• Problem details
Would you write out the lines below exactly, from the one containing "The width and" to the very last, but without the pictures?

[Extracted data entries]
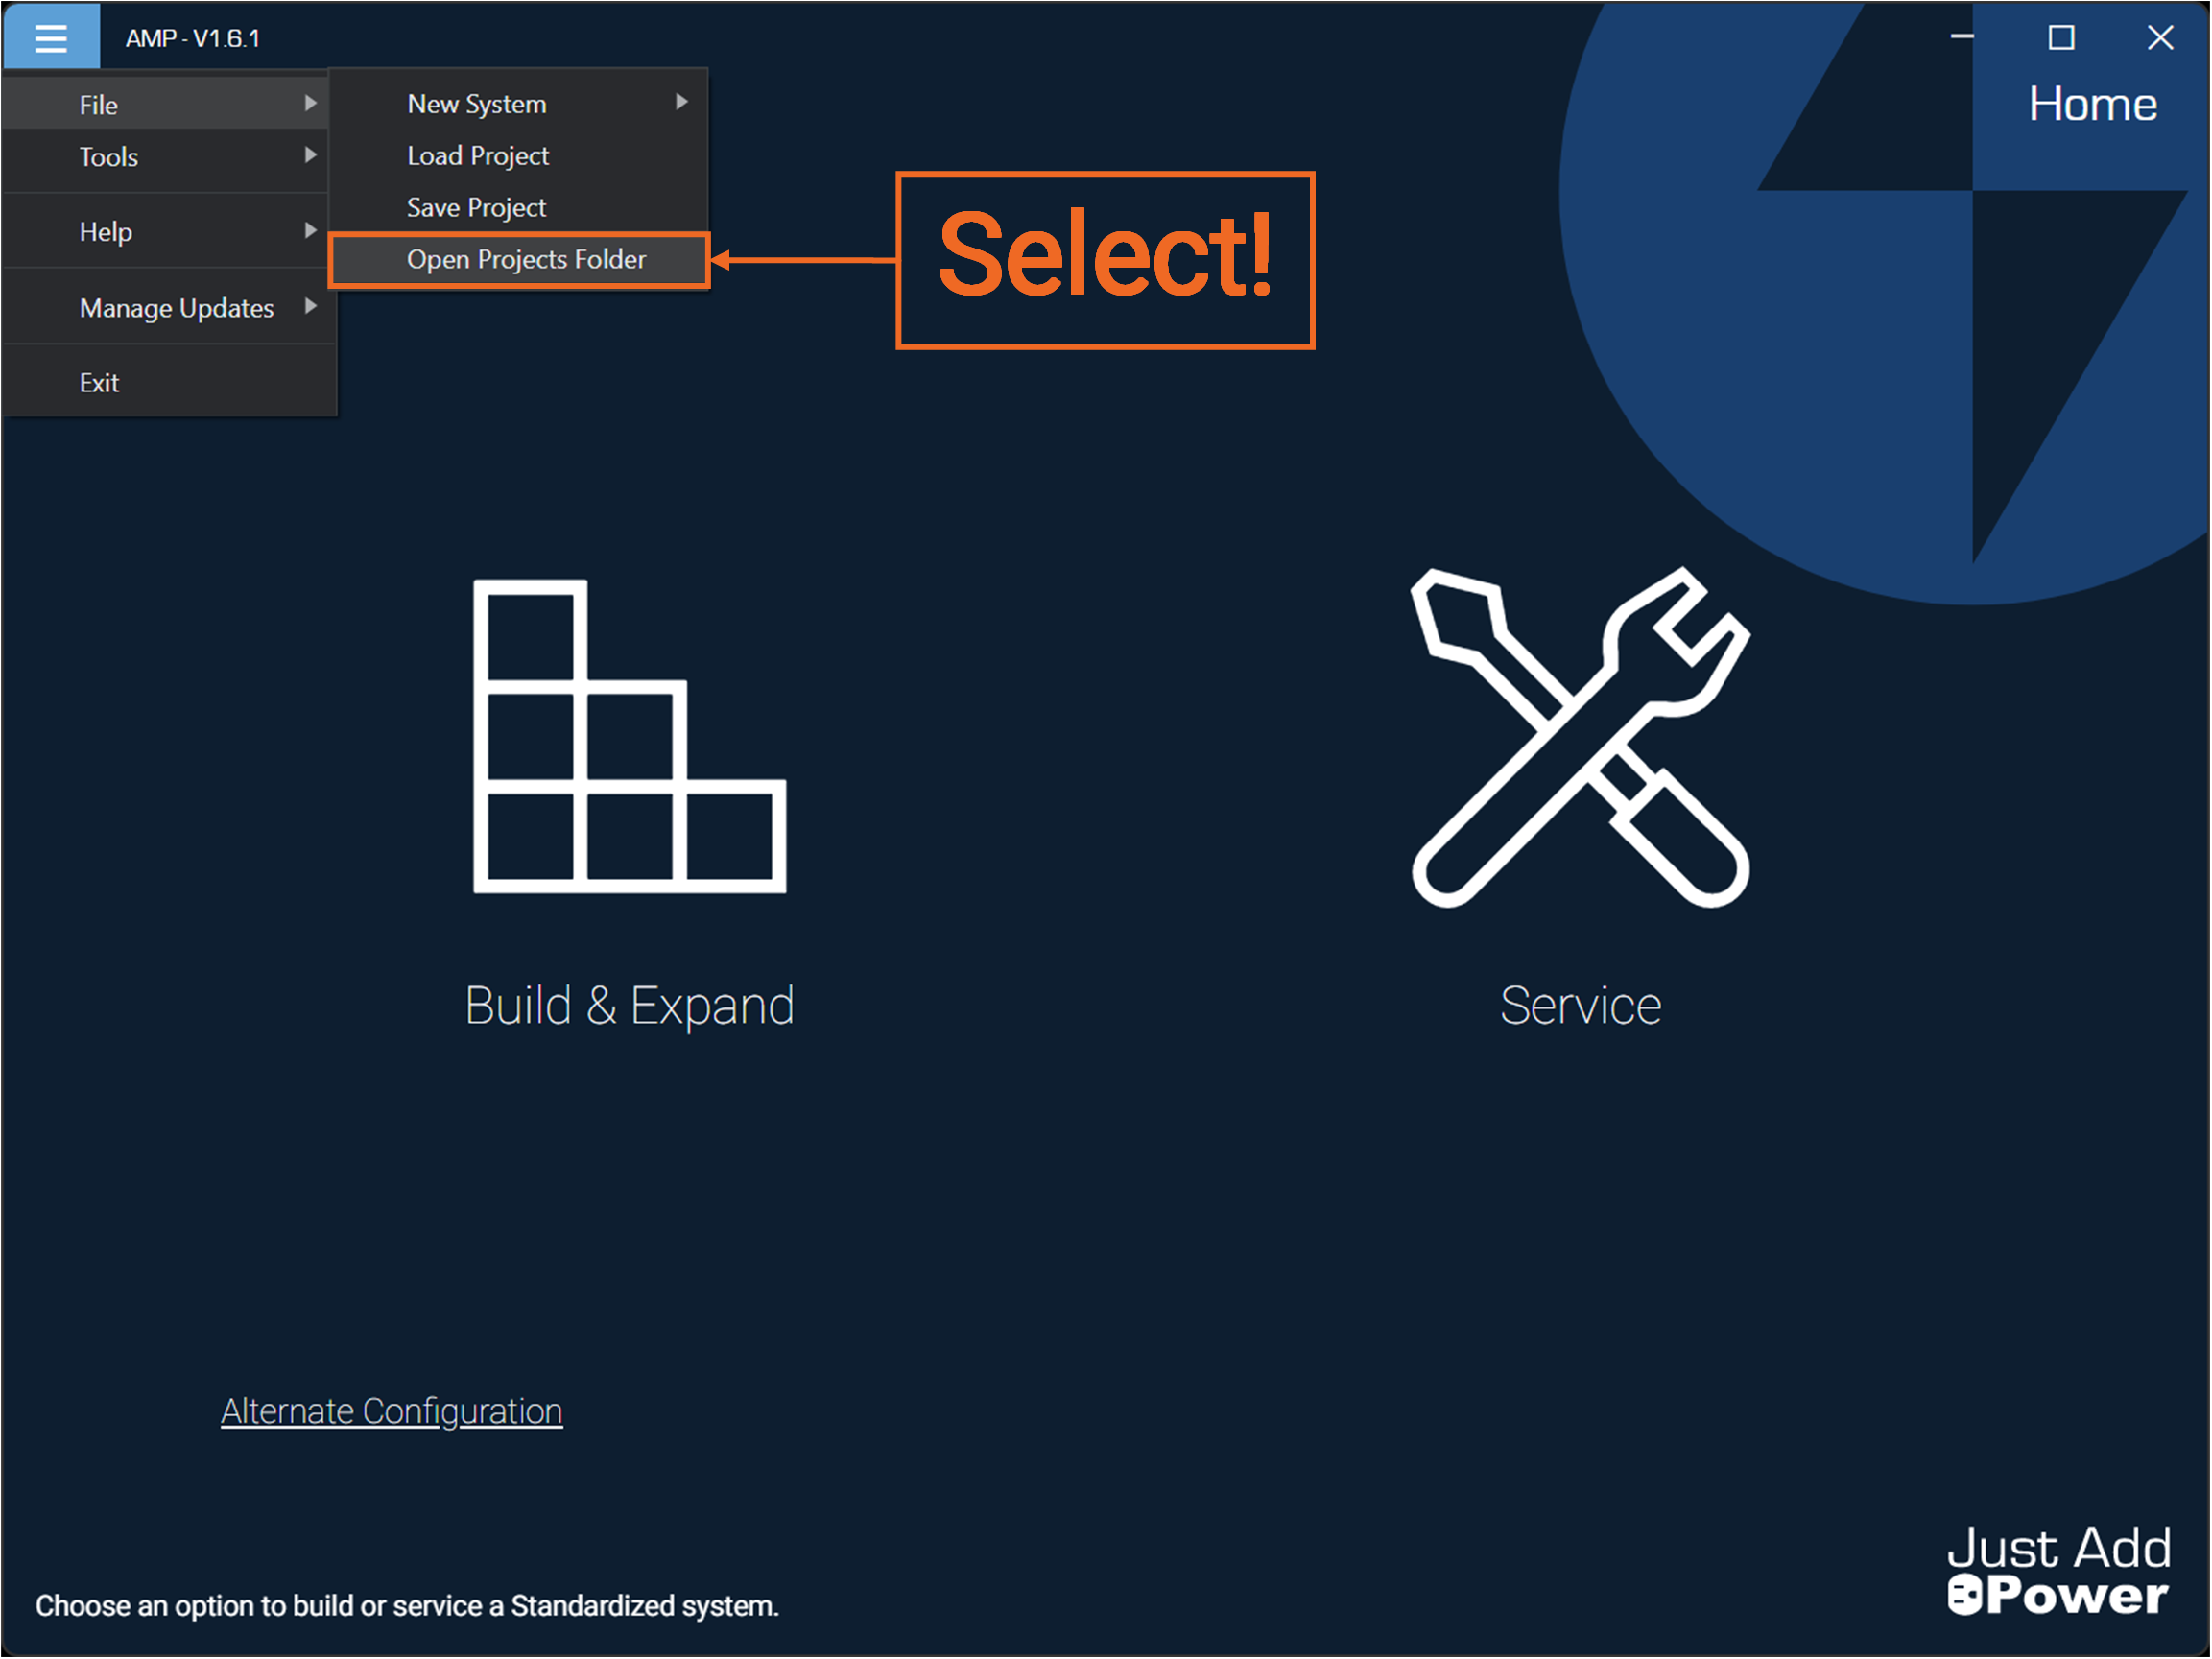Open the File menu entry
This screenshot has width=2212, height=1659.
click(99, 105)
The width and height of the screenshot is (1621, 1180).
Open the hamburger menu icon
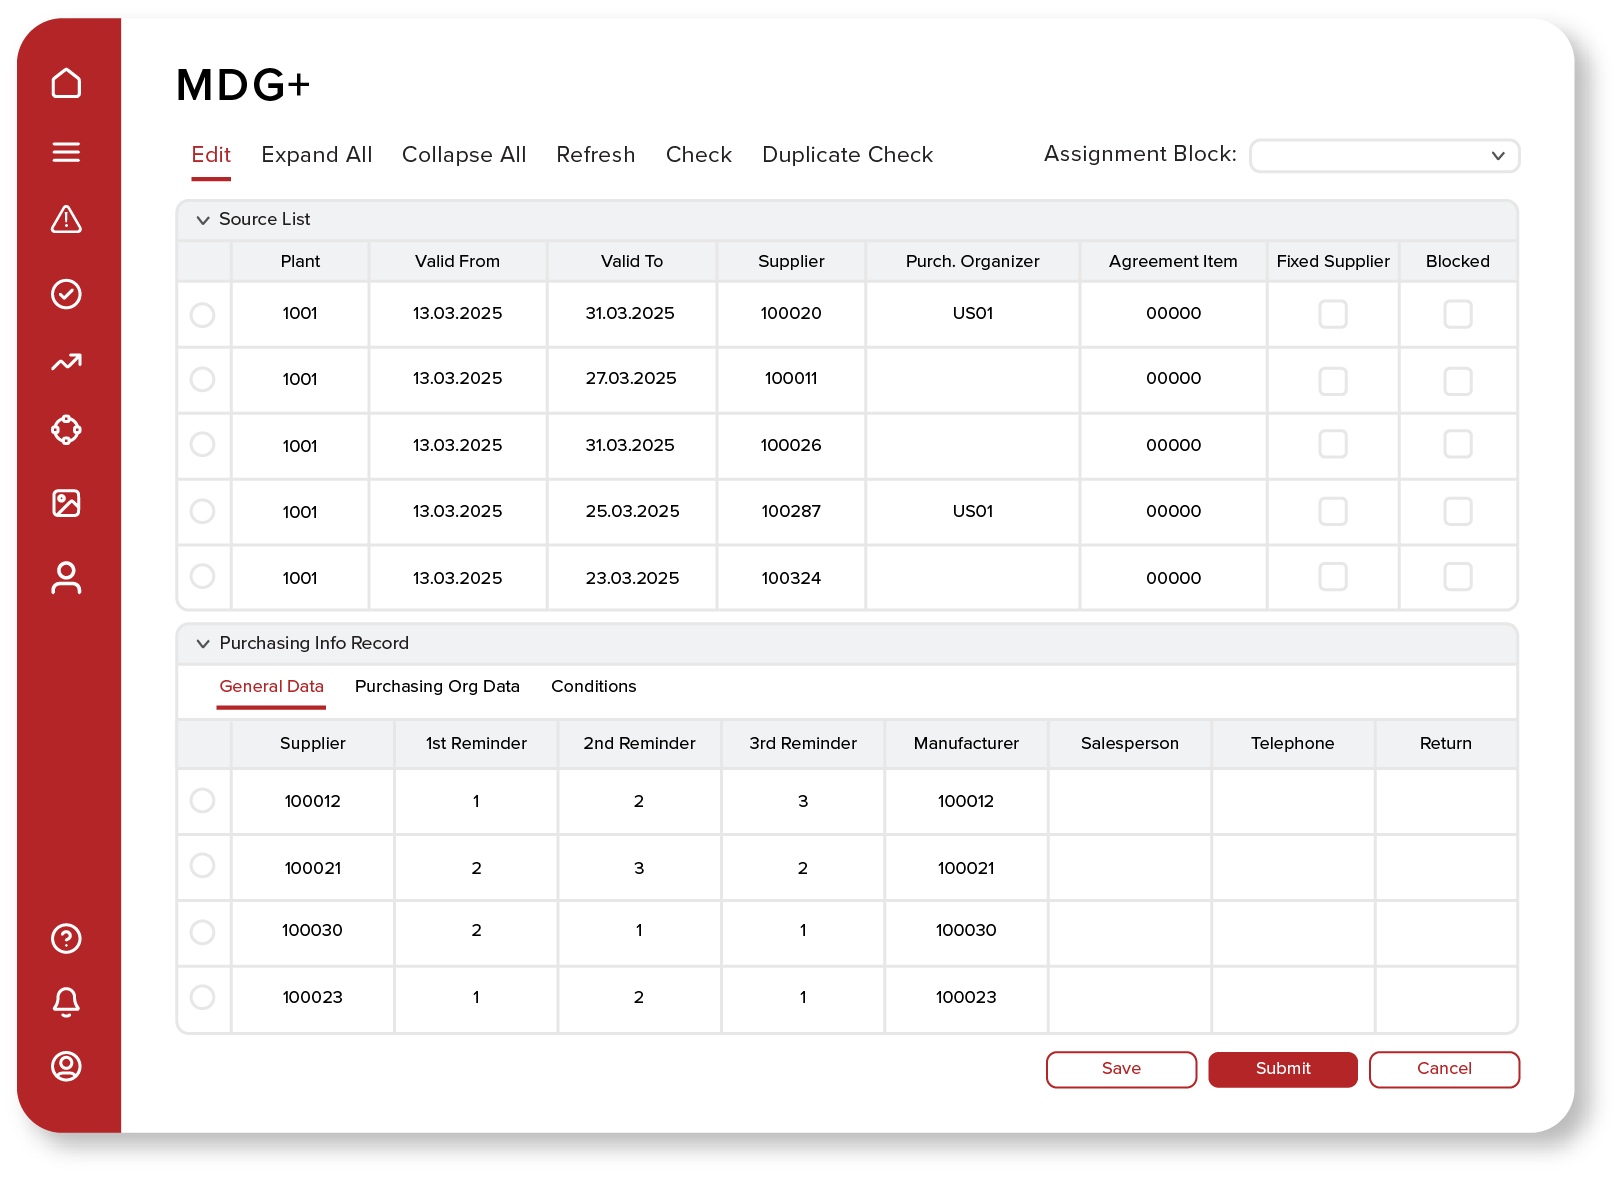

• Answer box
The width and height of the screenshot is (1621, 1180).
Open the hamburger menu icon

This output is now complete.